Taghipour and colleagues conducted a study examining all patients with NHL who had at least one follow-up PET/CT scan within 6 months of completion of their treatment and tracked the accuracy of these scans for detecting recurrence and whether the scan results in a change in disease management. The study included 204 patients and 560 PET/CT scans.
Results showed that PET/CT scans had 95.1% sensitivity for detecting relapse in NHL, and 90.5% specificity for ruling out NHL. The positive and negative predictive value for the PET/CT imaging was 84.5% and 97.1%, respectively. Lastly, overall accuracy of follow-up PET/CT was 92.1%.

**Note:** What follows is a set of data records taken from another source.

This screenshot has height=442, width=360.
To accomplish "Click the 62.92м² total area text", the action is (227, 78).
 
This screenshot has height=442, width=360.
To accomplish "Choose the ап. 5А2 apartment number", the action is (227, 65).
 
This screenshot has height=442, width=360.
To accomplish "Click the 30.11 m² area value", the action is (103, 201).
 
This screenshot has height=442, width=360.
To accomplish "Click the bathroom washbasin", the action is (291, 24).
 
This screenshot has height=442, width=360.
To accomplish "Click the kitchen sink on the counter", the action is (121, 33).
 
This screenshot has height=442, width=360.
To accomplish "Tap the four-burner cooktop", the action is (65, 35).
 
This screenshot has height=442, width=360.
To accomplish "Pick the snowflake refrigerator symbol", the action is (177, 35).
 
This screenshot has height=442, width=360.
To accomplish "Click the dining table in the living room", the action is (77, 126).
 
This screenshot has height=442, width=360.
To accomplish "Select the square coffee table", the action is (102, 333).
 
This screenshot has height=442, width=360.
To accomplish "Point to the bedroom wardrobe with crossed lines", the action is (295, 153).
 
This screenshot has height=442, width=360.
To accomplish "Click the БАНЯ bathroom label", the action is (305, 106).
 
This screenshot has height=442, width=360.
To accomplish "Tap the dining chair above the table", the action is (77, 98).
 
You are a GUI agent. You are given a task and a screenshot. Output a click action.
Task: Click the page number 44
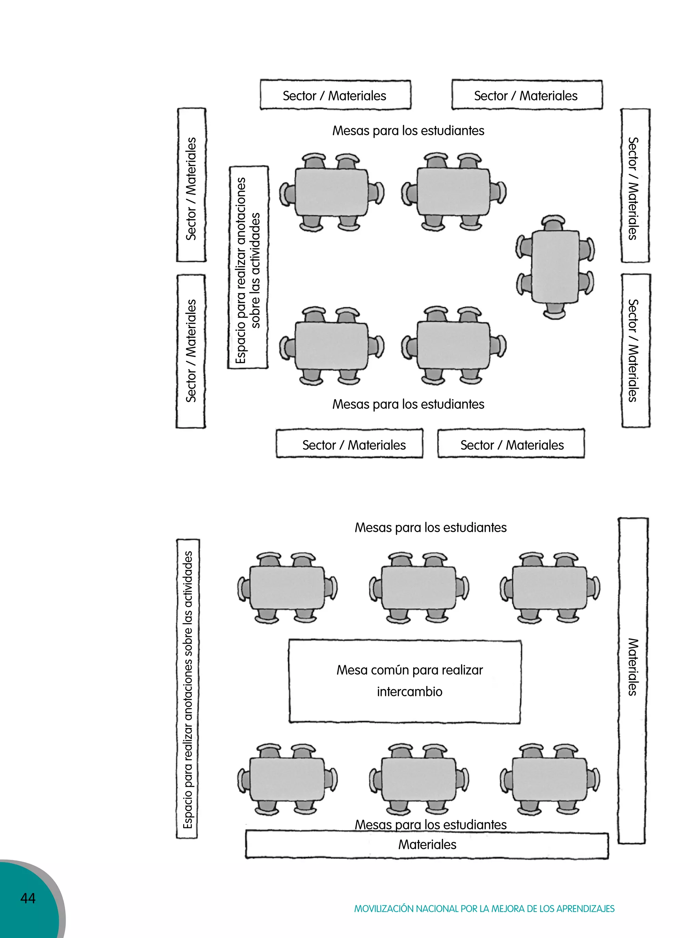pos(28,898)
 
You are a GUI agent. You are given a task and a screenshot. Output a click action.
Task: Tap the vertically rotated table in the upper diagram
pos(555,267)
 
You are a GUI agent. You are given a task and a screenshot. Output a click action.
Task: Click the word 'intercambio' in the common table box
pos(409,692)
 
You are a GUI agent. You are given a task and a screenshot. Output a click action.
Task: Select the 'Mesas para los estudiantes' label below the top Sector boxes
pos(408,130)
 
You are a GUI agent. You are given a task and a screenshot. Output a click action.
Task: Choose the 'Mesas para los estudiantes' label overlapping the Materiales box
pos(431,825)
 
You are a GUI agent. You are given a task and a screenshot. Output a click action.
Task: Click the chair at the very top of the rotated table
pos(553,222)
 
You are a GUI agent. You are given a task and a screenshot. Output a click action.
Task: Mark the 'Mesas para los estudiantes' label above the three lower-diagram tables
pos(431,528)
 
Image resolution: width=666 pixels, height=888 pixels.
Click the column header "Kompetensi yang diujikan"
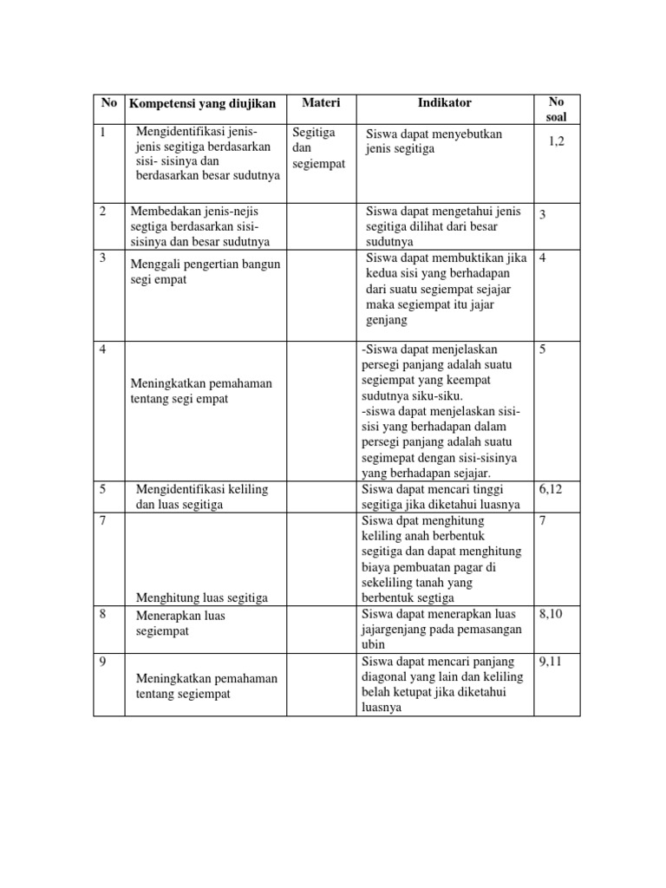(x=203, y=104)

Of the scans performed, 69.3% were done for routine follow-up, whereas, 30.7% were done due to clinical suspicion. The follow-up scans resulted in discovery of suggested disease in 22.2% of cases and the scans performed for suspicion ruled out suspected disease in 17.4% of cases.
As a result of these follow-up scans, patient management was changed in 17% of patients in the study, including the initiation of a new treatment modality in 15.7% of patients and a change or cessation of treatment in 1.6% of cases. In the majority of patients (74.8%) scans resulted in no change in management (53.6% continued to have no treatment and 21.2% continued the same treatment).